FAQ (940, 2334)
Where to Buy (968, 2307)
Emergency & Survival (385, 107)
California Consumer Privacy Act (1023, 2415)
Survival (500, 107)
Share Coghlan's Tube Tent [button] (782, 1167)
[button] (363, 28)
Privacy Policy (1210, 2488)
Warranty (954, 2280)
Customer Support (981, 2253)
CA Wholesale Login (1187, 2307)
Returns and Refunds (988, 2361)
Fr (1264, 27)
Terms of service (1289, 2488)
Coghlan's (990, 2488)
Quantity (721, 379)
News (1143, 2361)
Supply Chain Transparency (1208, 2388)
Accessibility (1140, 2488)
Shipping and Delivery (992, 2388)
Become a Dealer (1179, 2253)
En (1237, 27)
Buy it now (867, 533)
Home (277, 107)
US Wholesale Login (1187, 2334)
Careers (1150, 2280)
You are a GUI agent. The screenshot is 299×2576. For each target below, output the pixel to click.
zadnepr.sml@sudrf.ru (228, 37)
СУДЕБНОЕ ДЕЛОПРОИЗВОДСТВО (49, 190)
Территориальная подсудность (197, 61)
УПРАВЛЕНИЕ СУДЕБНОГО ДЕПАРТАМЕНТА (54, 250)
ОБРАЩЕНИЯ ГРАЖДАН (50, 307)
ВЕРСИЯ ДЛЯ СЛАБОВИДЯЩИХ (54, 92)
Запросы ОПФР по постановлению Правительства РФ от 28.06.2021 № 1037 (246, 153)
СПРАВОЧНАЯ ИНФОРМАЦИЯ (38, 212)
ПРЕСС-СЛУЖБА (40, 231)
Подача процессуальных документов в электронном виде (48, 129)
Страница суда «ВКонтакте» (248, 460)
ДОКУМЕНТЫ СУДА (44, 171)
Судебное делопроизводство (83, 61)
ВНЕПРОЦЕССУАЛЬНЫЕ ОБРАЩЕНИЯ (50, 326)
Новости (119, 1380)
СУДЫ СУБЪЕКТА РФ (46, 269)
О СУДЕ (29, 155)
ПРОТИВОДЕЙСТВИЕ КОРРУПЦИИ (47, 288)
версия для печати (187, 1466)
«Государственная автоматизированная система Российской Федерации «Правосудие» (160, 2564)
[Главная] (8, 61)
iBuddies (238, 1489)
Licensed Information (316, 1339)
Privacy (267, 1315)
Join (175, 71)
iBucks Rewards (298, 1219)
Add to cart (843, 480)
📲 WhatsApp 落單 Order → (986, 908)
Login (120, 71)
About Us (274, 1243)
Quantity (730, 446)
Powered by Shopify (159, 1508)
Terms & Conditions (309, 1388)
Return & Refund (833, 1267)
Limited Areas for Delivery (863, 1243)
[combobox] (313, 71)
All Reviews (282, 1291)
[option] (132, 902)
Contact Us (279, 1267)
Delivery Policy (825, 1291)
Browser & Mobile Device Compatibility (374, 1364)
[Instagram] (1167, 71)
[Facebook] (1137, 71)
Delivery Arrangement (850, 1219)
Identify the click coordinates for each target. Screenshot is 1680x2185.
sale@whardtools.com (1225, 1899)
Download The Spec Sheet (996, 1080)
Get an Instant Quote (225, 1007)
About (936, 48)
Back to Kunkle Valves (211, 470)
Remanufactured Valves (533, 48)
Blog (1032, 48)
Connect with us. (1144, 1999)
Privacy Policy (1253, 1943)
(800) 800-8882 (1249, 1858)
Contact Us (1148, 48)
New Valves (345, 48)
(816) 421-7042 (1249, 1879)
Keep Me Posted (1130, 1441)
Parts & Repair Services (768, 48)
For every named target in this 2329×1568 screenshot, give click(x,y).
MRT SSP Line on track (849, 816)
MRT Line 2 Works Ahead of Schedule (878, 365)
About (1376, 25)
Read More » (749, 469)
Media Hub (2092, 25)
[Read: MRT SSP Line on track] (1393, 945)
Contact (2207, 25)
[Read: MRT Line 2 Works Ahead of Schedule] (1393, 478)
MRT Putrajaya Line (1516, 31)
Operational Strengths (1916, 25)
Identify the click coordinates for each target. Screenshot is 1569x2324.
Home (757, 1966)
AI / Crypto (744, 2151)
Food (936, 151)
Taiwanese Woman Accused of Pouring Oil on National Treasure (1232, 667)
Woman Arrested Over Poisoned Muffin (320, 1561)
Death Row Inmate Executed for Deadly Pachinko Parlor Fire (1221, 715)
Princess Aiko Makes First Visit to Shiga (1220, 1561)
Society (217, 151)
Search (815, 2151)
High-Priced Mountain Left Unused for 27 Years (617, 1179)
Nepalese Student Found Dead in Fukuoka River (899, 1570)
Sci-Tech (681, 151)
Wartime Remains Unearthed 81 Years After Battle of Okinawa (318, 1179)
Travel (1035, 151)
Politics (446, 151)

•••

[Task goal]
Using the records above, write out exactly the lines between the one holding "Login (120, 71)" and the one holding "Privacy Policy (1253, 1943)", inclusive; leave everything else out.

[Your response]
Login (120, 71)
About Us (274, 1243)
Quantity (730, 446)
Powered by Shopify (159, 1508)
Terms & Conditions (309, 1388)
Return & Refund (833, 1267)
Limited Areas for Delivery (863, 1243)
[combobox] (313, 71)
All Reviews (282, 1291)
[option] (132, 902)
Contact Us (279, 1267)
Delivery Policy (825, 1291)
Browser & Mobile Device Compatibility (374, 1364)
[Instagram] (1167, 71)
[Facebook] (1137, 71)
Delivery Arrangement (850, 1219)
Identify the click coordinates for each target. Screenshot is 1680x2185.
sale@whardtools.com (1225, 1899)
Download The Spec Sheet (996, 1080)
Get an Instant Quote (225, 1007)
About (936, 48)
Back to Kunkle Valves (211, 470)
Remanufactured Valves (533, 48)
Blog (1032, 48)
Connect with us. (1144, 1999)
Privacy Policy (1253, 1943)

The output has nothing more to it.